▶ **Exercise objective**
Your output should be each line from the material below that has the word "Open".

▶ **Dataset entries**
════════════════

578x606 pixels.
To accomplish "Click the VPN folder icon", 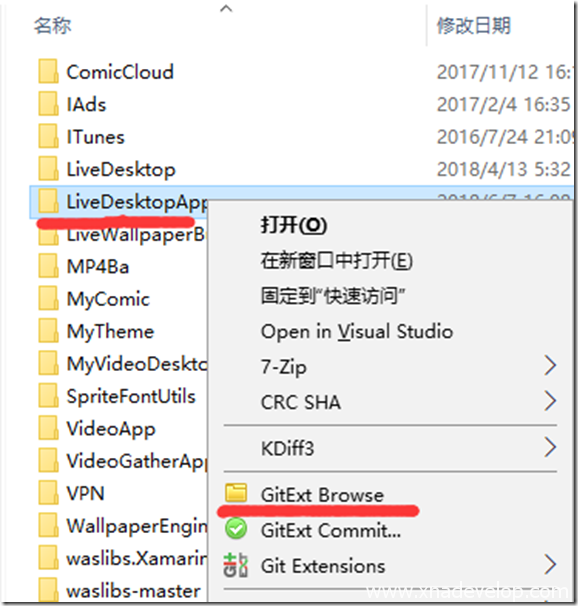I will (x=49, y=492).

════════════════

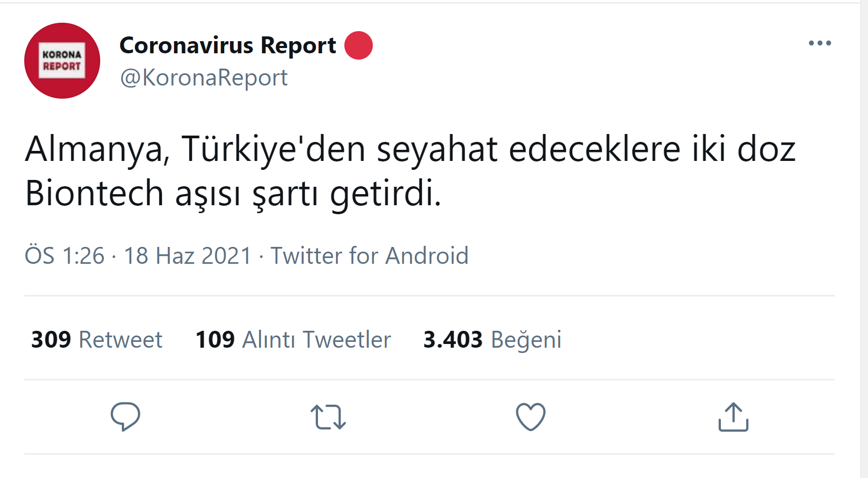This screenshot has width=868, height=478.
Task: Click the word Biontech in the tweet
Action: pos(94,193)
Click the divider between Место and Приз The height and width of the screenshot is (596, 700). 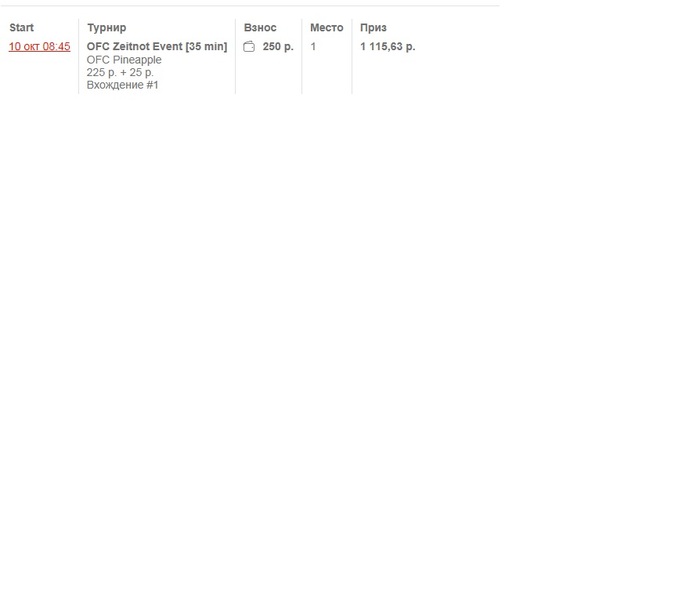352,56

════════════════

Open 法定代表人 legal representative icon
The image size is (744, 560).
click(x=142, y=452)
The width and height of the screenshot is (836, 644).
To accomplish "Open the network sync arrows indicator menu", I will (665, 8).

════════════════

▶ **Task response**
Open 法定代表人 legal representative icon
To accomplish "Open the network sync arrows indicator menu", I will (665, 8).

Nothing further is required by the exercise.